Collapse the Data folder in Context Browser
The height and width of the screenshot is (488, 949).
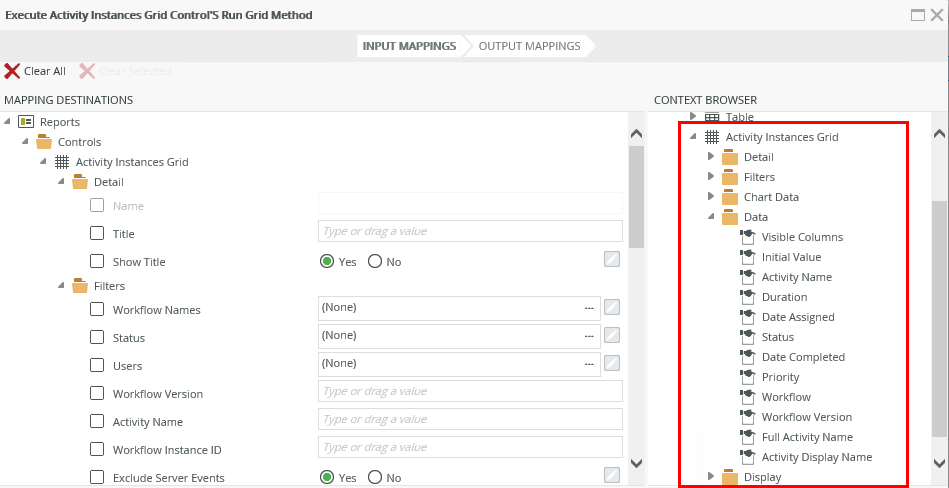tap(711, 217)
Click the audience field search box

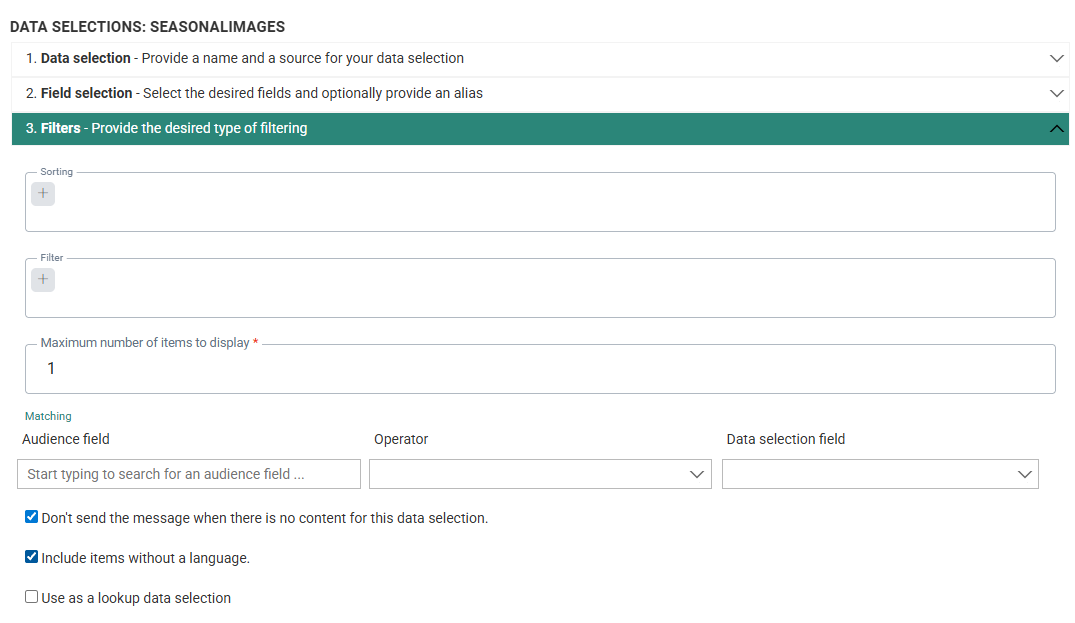point(189,474)
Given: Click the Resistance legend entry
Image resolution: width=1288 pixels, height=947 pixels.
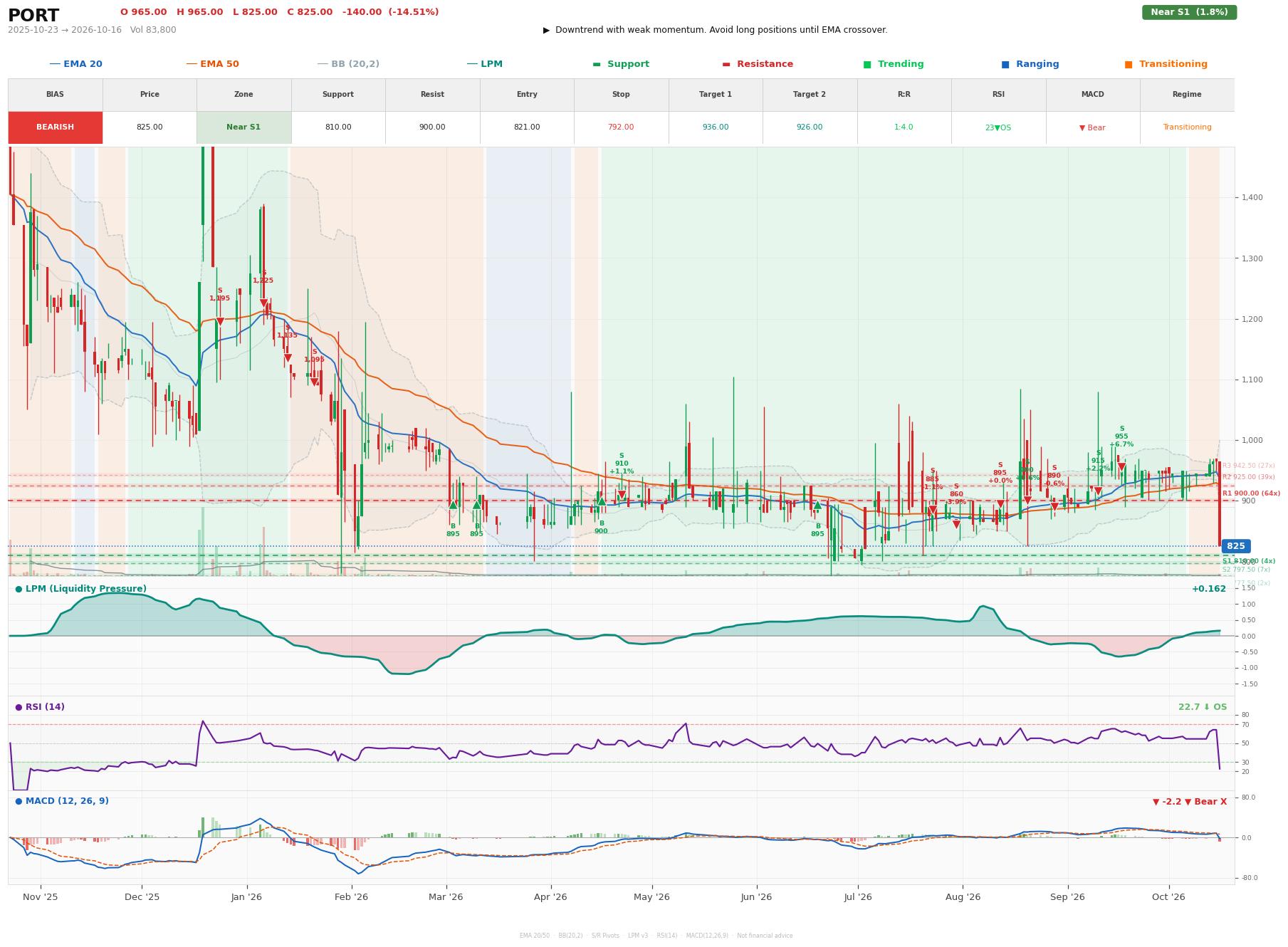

========================================

What is expected. Rewrite the data above as a numbered list, one line per item, skipping blank lines and leaving out the pictures.

Right answer.
1. Collapse the Data folder in Context Browser
2. The height and width of the screenshot is (488, 949).
3. tap(711, 217)
4. Click the audience field search box
5. point(189,474)
6. Given: Click the Resistance legend entry
7. Image resolution: width=1288 pixels, height=947 pixels.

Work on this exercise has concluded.